Кто-то говорит: «Кризис! Кризис!». А как он на нас, простых людей, влияет? Ракушке, лежащей на дне, все равно, что сейчас цунами. Сын моего педагога по сценической речи живет в Америке. Я сам жил в Америке, поэтому понимаю, о чем он говорит. И вот когда она разговаривала с ним по скайпу, спрашивает сына: «Сынок, ну как же ты там живешь?! У вас же там кризис!». Он смеется и говорит: «То, что у нас кризис, у вас называется процветание» (смеется). Все в мире относительно.
– Расскажите о Вашей жизни в Америке.
– Вот, тоже судьба!

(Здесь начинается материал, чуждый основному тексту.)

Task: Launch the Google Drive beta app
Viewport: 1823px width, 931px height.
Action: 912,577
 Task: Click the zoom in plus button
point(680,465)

Откуда я знал, что Бен Ладен там взорвет эти два близнеца. Мою визу я мог продлять года на два, на три как минимум. Но он взорвал, и я попал под ножницы – тут взорвал Бен Ладен, а впереди Олимпиада в Солт-Лейк Сити. И они стали расчищать, всех высылать обратно. Даже тех, кто приехал со студенческими визами. А так, не взорвал бы Бен Ладен, может, я бы там и болтался. Я тогда как раз уже договорился о работе конферансье в русском ресторане в Кливленде. Сейчас, может, работал сейчас для русских эмигрантов в каком-нибудь ньюйоркском ресторане (смеется).

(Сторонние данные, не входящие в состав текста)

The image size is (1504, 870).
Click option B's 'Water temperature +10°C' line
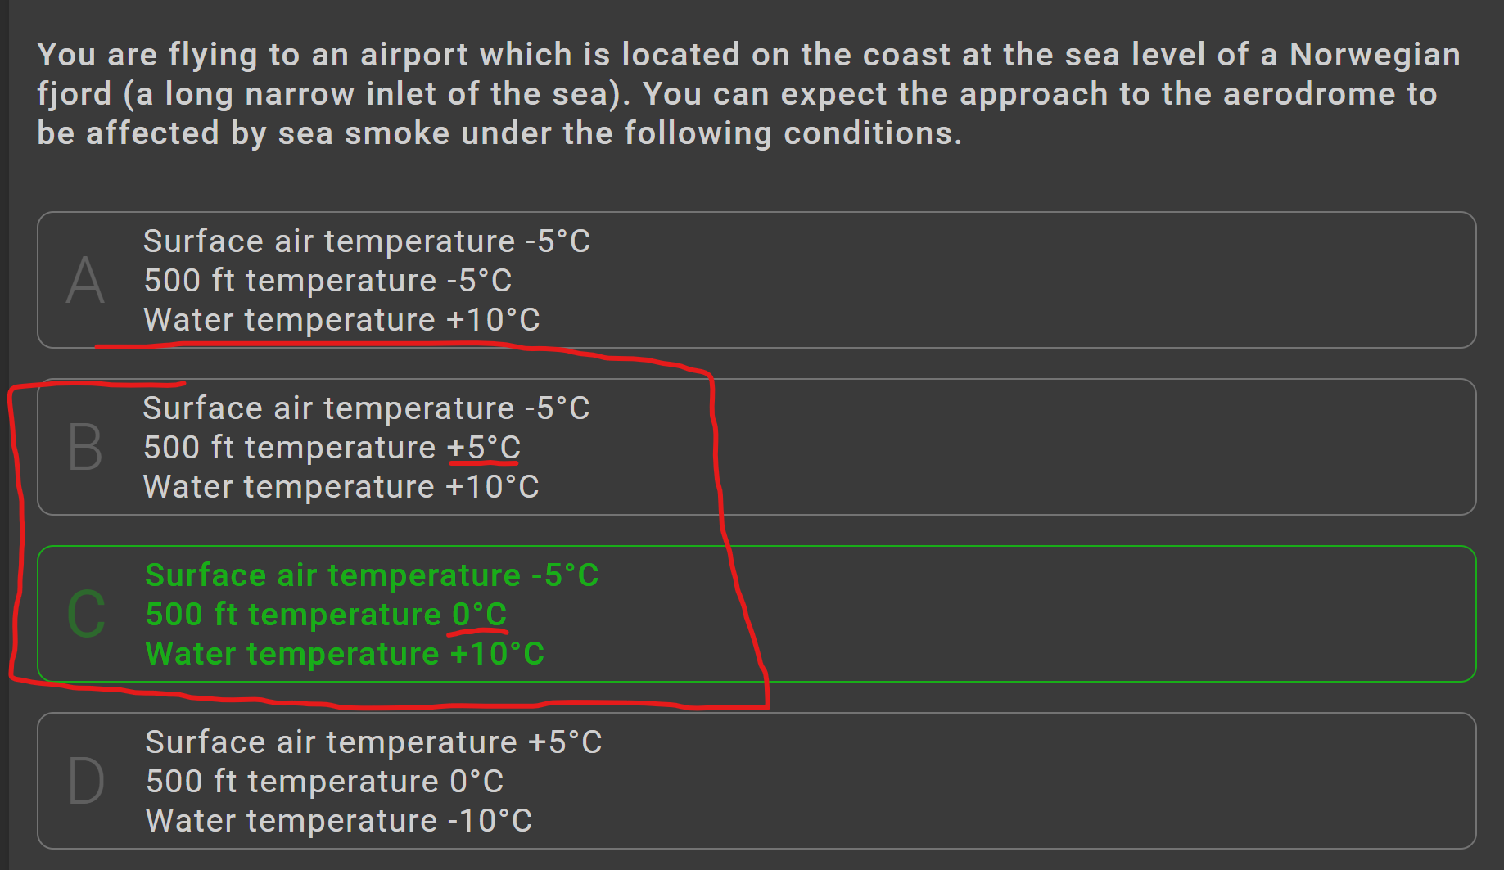click(x=341, y=487)
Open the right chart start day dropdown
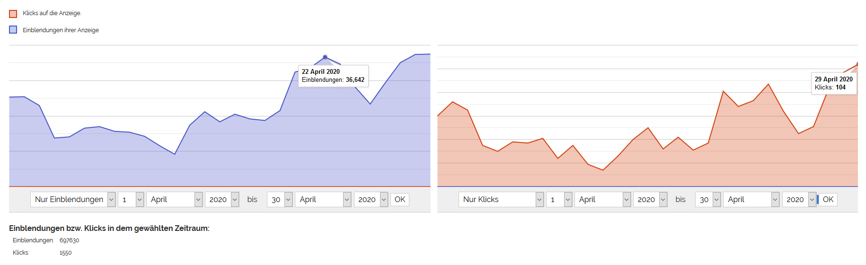 pyautogui.click(x=559, y=199)
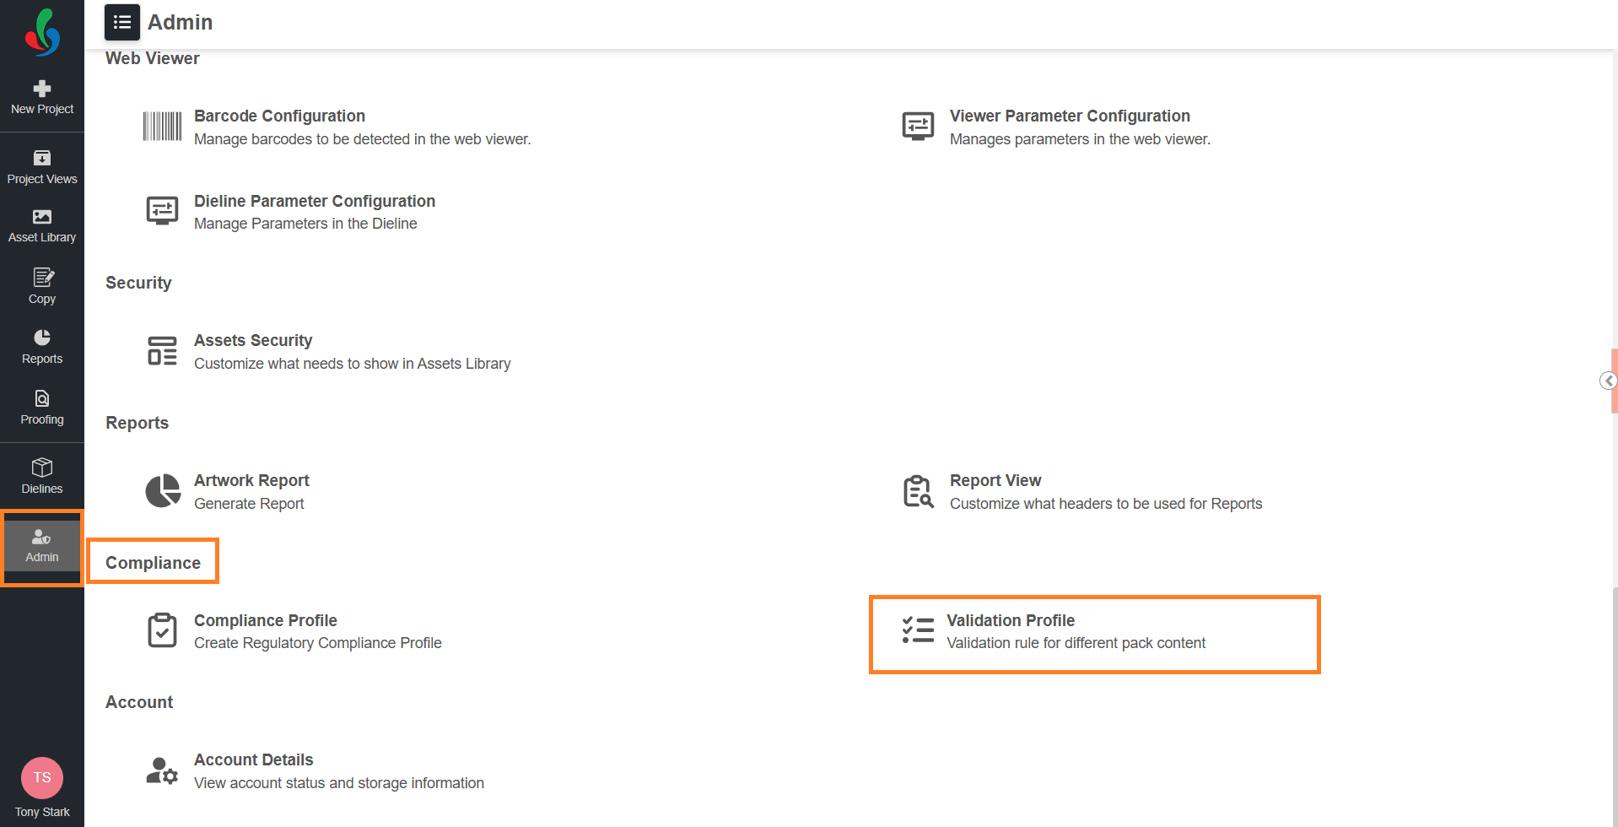
Task: Open the Copy section icon
Action: pyautogui.click(x=42, y=278)
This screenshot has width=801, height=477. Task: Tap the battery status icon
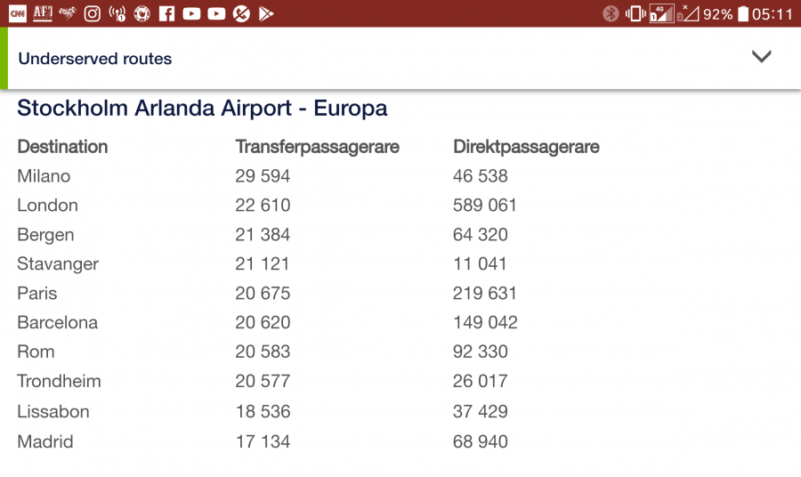point(743,13)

– Многие люди так устроены, что свои успехи они связывают с тем, что вот это потому, что я такой умный и хороший. А в случае неприятностей или когда делают неправильный выбор, винят во всем судьбу.
– Есть люди, которые в жизни отдыхают. Вот такой человек родился, и свыше как бы говорят: «Его не трогайте». Я верю, что человек реинкарнируется, что он не один раз появляется в этом мире. В этом понимании, я, наверно, ближе к буддистам. Сегодня ты отдыхаешь, мы тебя не заставляем, сам выбирай себе судьбу. Есть люди, которым предоставляется узкий коридор: ни шагу влево, ни шагу вправо, ты должен это сделать и идти по этому пути! Это твой крест, и ты обязан нести его до самого конца! И есть люди, которым предоставляется выбор между этим и тем, как в джазе квадрат: тебе дается такой квадрат, своего рода футбольное поле. Ты можешь в нем как хочешь играть, но за его пределы выходить ты не имеешь права. Я, видимо, отношусь к последним.
– Не боитесь интриг или зависти со стороны нового коллектива, что, мол, вот, приехал из Тамбова, по персональному приглашению?
– Нет, этого нет и, думаю, не будет. Мавлет сам говорит, что есть такая проблема – в театре очень мало русских актеров. Я пришел смотреть Островского, и был поражен, что Островского играет черноволосый колоритный дагестанец (смеется). Поэтому, не думаю, что я чье-то место занял.
– Вы пока не успели ничего сыграть на сцене Русского театра? Когда состоится Ваша, так сказать, премьера?
– Меня собираются ввести в «Дорогую Памелу». Я играл ее и в Тамбовском театре. Вставной эстрадный номер. Там я читаю пародию на Жириновского, Новодворскую, Шифрина и т.д. Потом меня будут вводить в чеховскую «Дядю Ваню», «Без вины виноватые». Это на первое время, а дальше видно будет. Кстати, мой моноспектакль «Советские штаты Америки» мы собираемся и здесь играть, и возить его на гастроли.
– Так как номер газеты выходит в день Восьмого марта, не могу не спросить, что бы Вы пожелали дагестанским женщинам?
– Я заметил, что дагестанские женщины очень статные, красивые шатенки. Мне даже жена сказала: «Ты смотри, не влюбись там!» (смеется).
Я бы пожелал оставаться такими же обаятельными и красивыми, какими я вас увидел в первый раз. Но в первую очередь, внимания и уважения со стороны мужчин. Может быть, я ошибаюсь, но мне почему-то кажется, что восточным женщинам со стороны мужчин не хватает именно уважения и внимания.
– Спасибо большое за поздравления и интересную беседу. Желаем Вам творческих успехов на сцене нашего театра. Будем ходить на постановки с Вашим участием!